• _Work request_
Copy each line of the records that holds the string "Task".

• _Supplied material_
● ● ● ● ● ● ●
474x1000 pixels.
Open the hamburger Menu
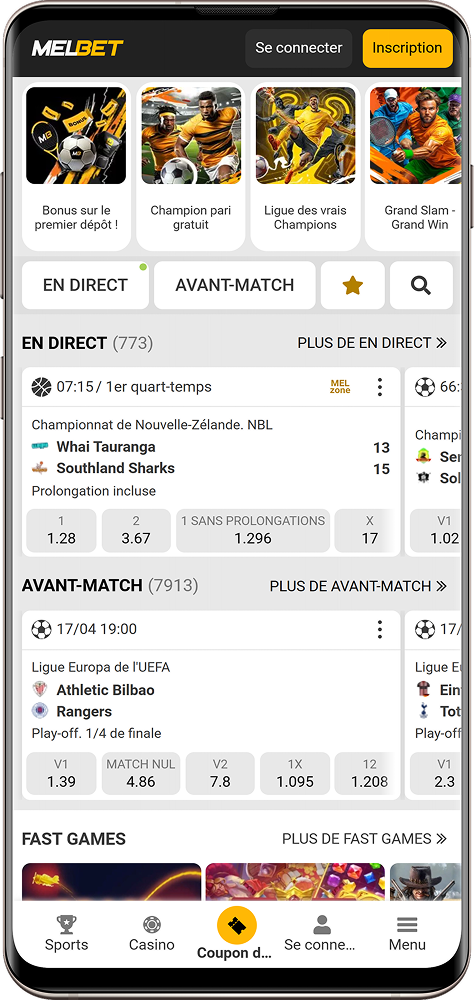click(407, 934)
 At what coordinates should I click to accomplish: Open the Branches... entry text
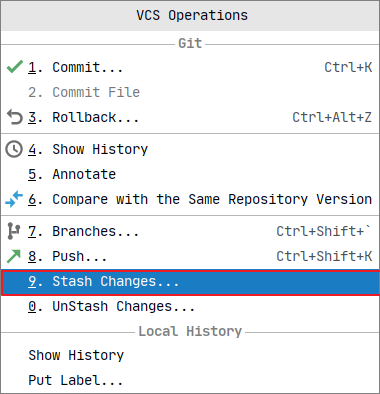pyautogui.click(x=95, y=231)
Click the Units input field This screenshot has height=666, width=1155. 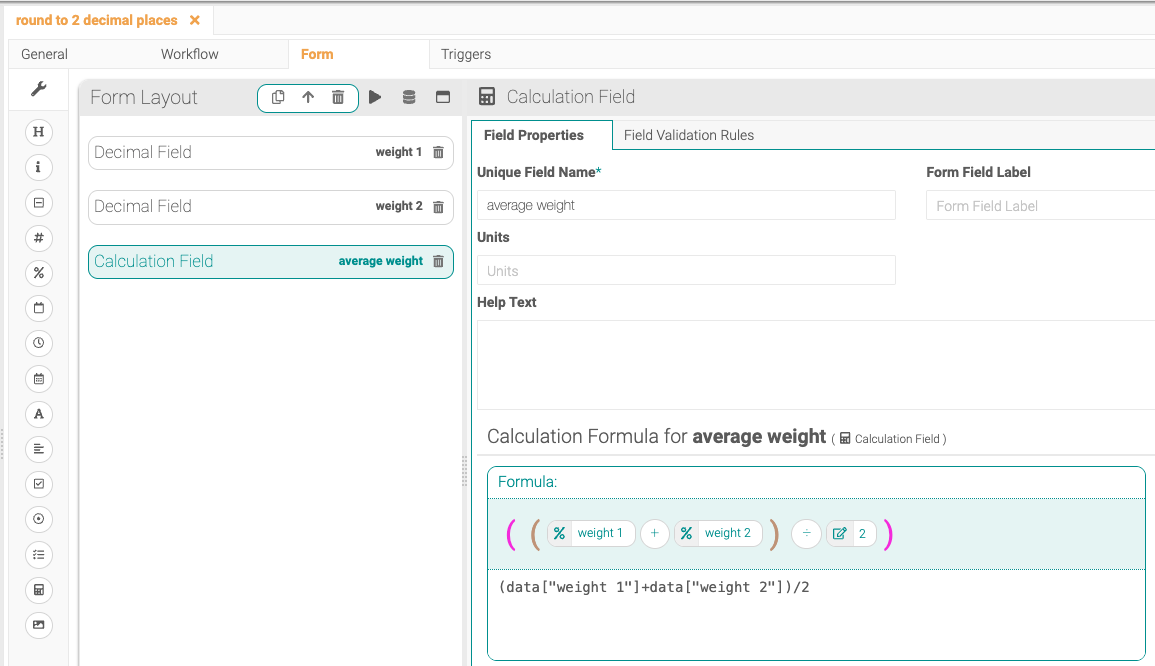coord(686,271)
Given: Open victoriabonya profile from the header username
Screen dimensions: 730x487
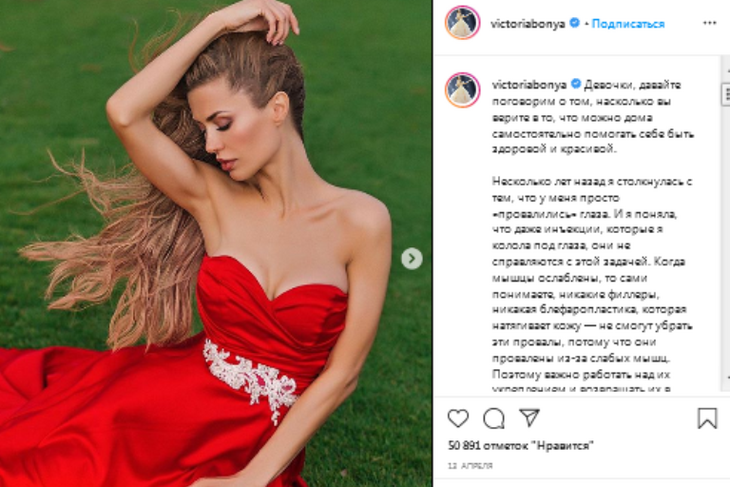Looking at the screenshot, I should 528,24.
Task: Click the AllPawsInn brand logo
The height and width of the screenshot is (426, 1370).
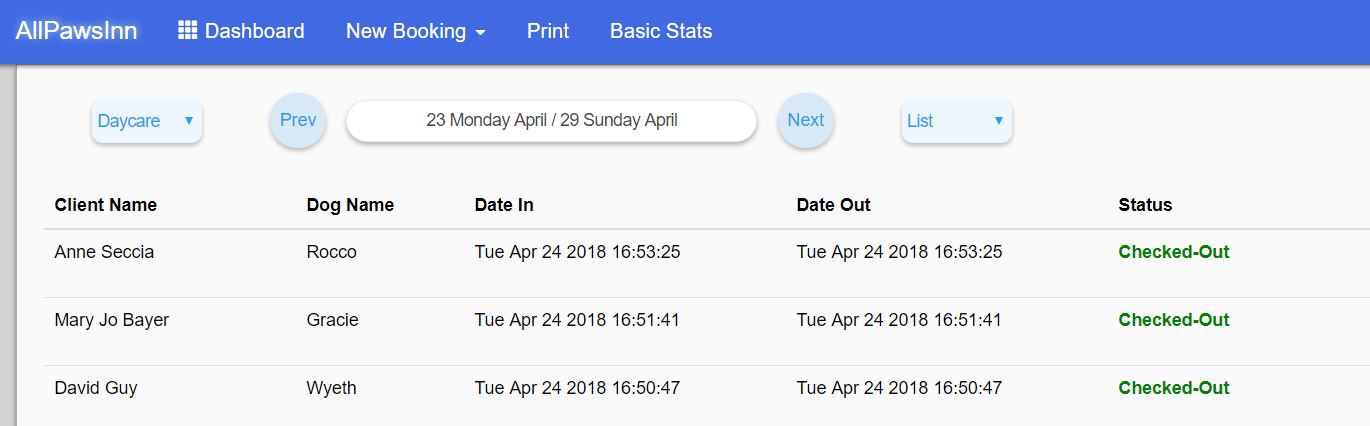Action: pyautogui.click(x=76, y=31)
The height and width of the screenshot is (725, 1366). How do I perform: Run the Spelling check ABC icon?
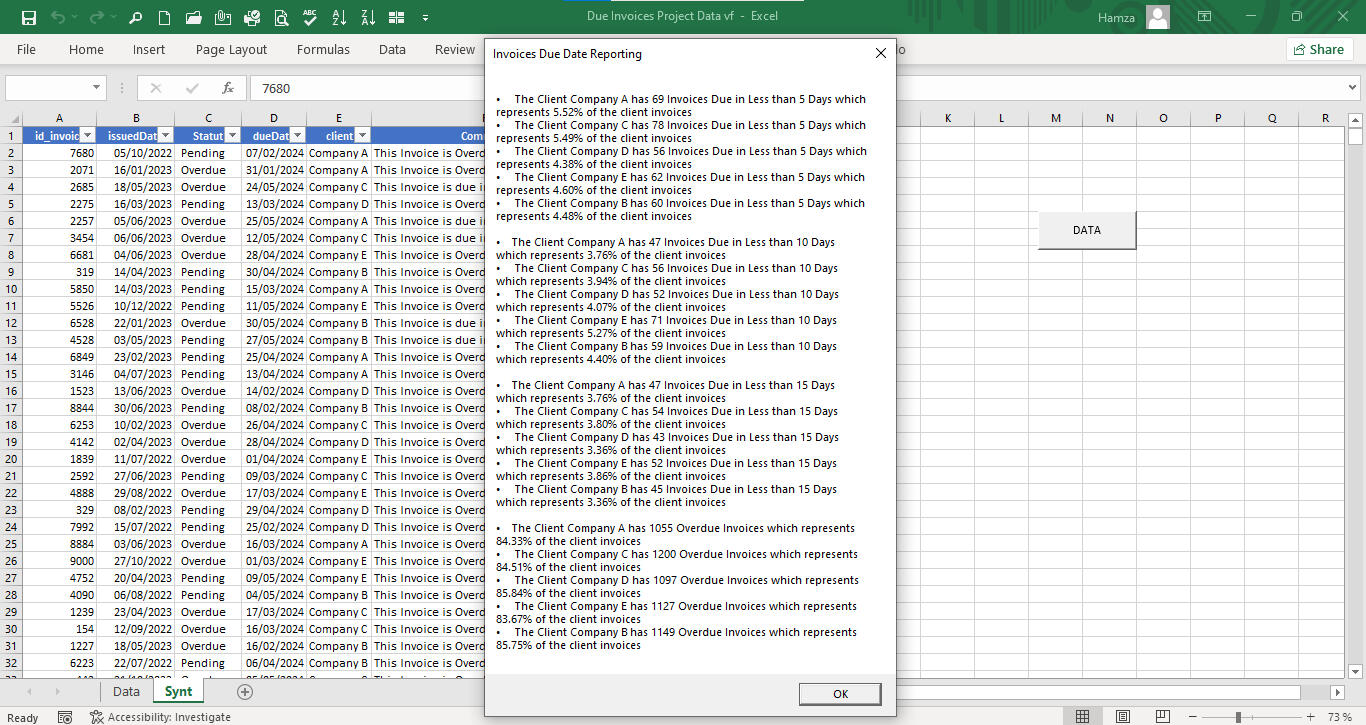[x=310, y=17]
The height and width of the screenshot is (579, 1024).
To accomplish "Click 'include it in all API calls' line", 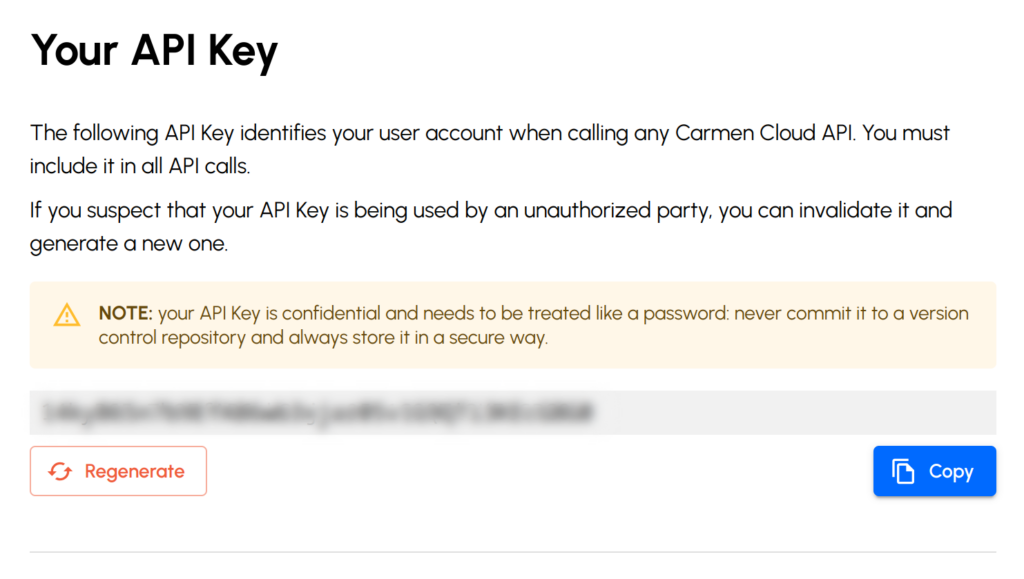I will 140,166.
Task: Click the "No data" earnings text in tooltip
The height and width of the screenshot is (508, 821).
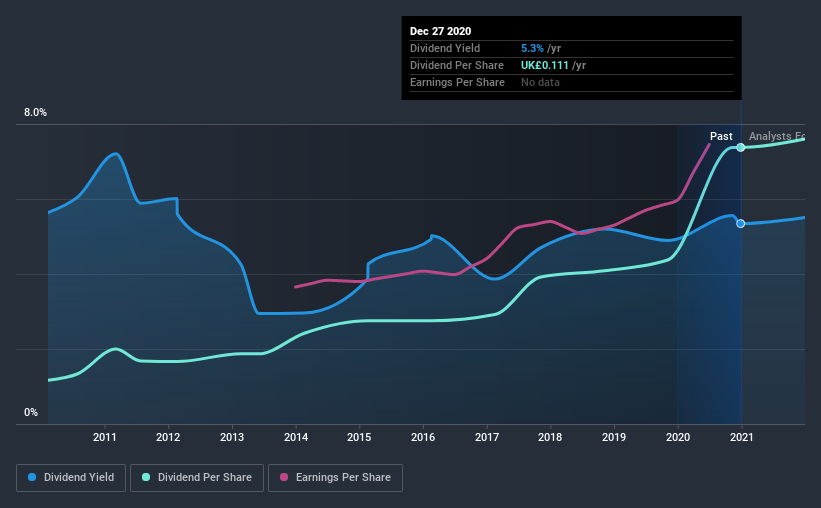Action: [x=540, y=82]
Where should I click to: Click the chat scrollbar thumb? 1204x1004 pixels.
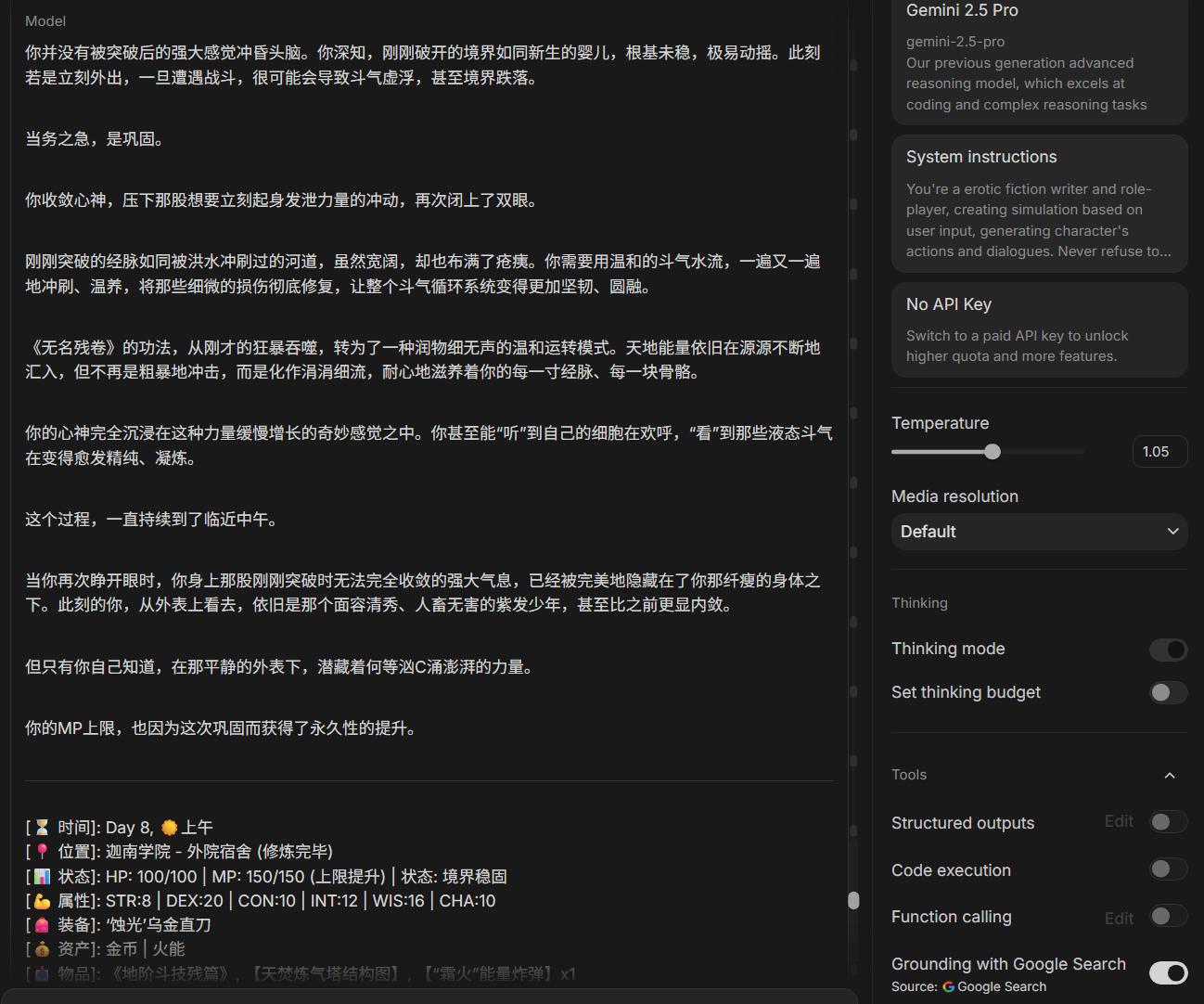click(x=853, y=900)
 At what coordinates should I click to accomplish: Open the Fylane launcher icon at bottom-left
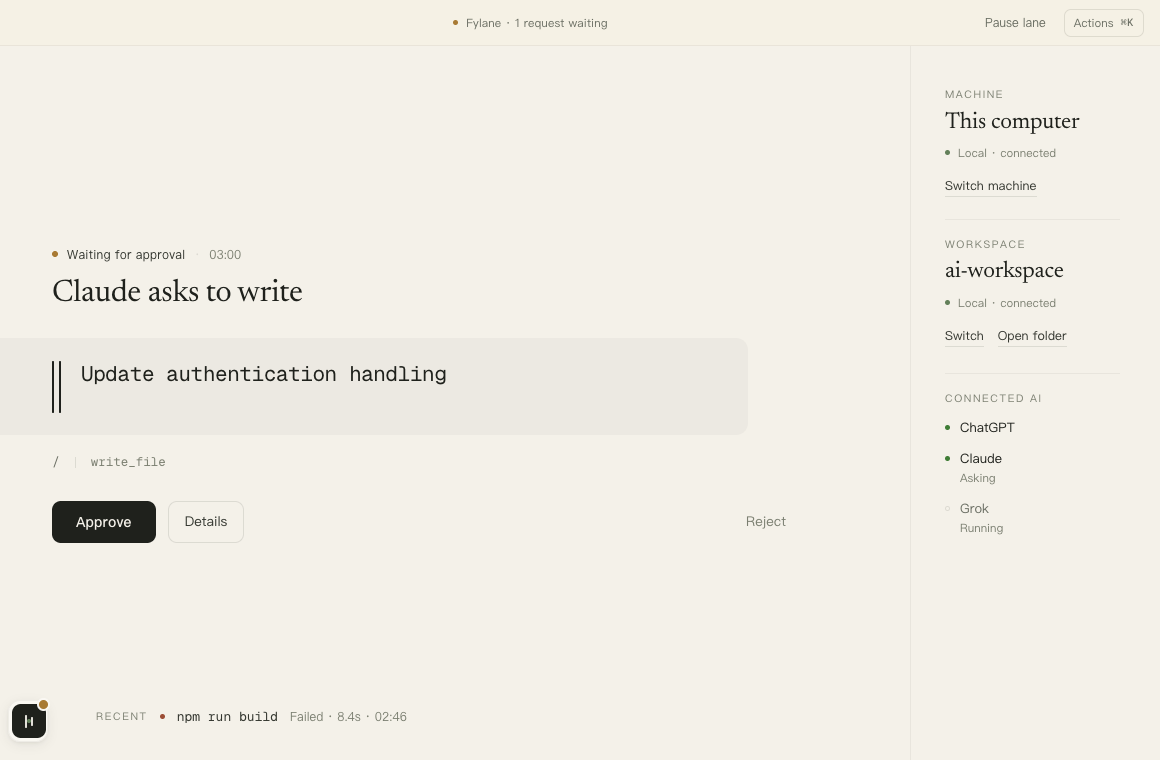29,721
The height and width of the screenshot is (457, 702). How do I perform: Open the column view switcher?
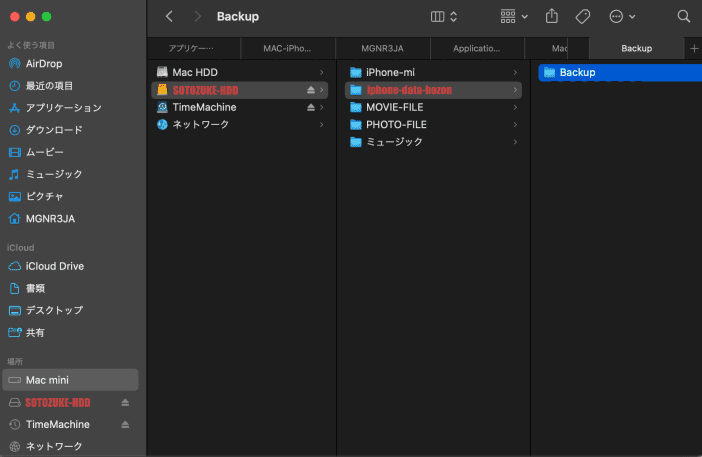[x=444, y=17]
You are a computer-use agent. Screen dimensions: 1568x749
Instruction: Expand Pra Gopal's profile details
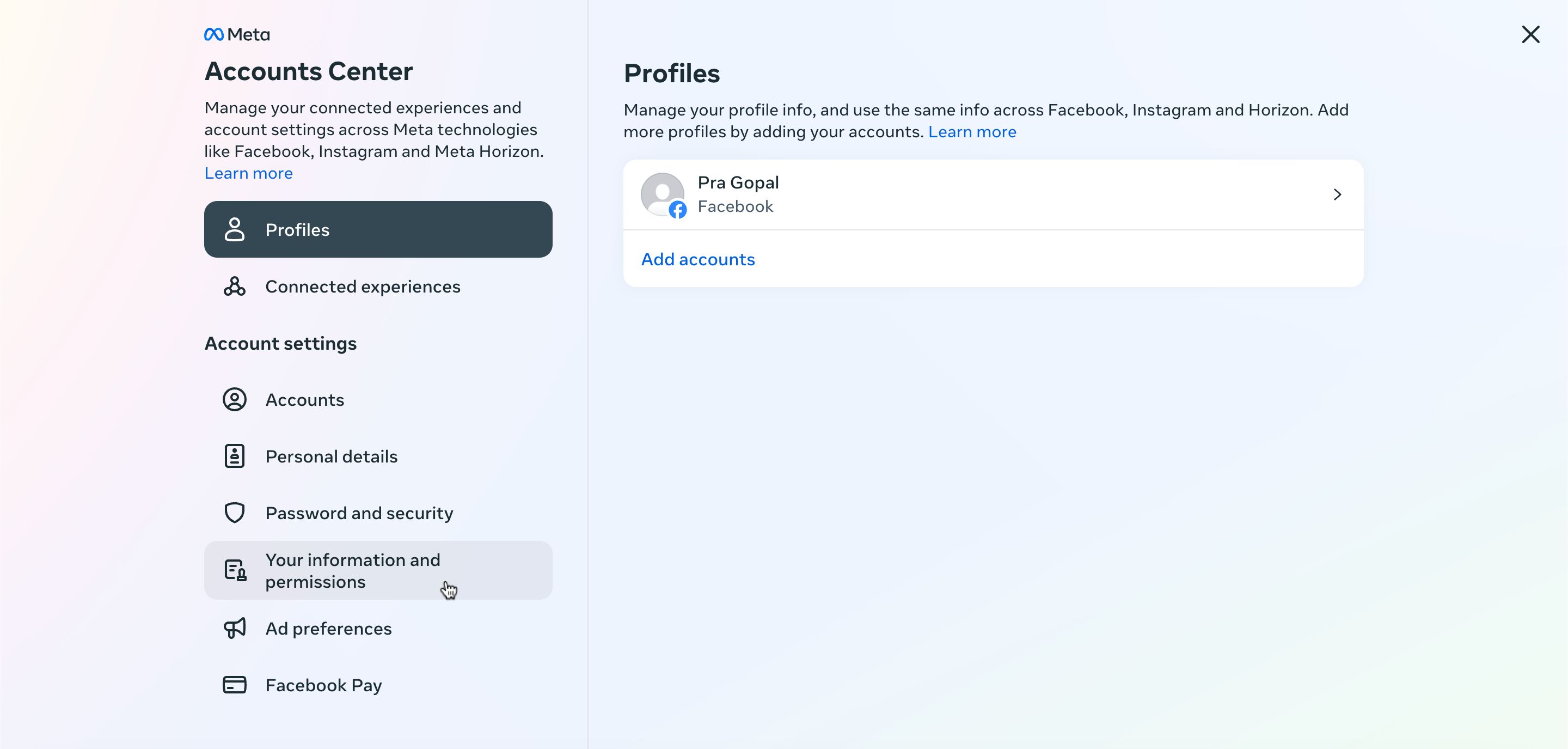pos(1337,194)
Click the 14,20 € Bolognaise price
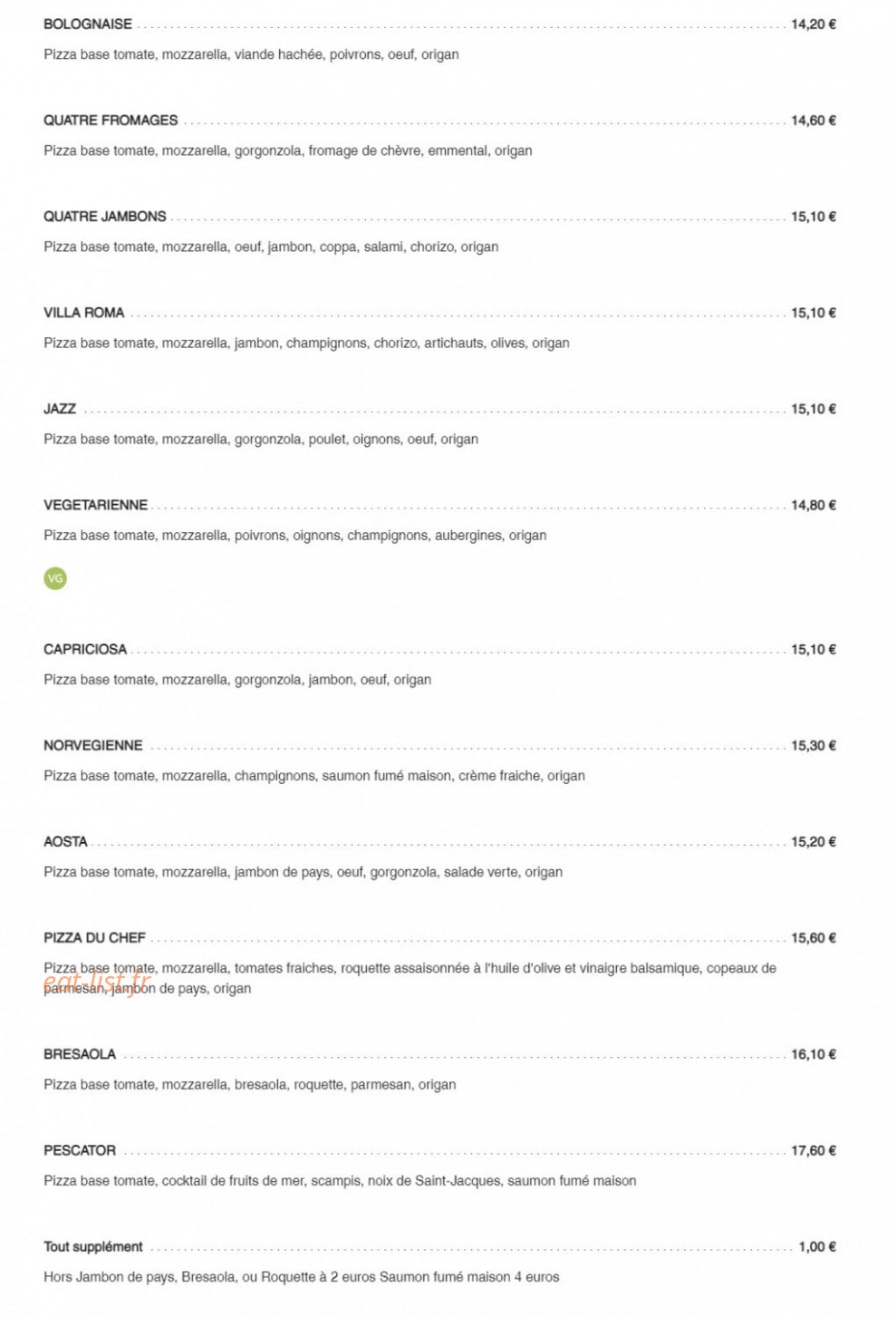The height and width of the screenshot is (1317, 896). 814,24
● ● ● ● ● ● ●
• _Expected output_
Task: Click the AllPawsInn brand logo
Task: Click the "No data" earnings text in tooltip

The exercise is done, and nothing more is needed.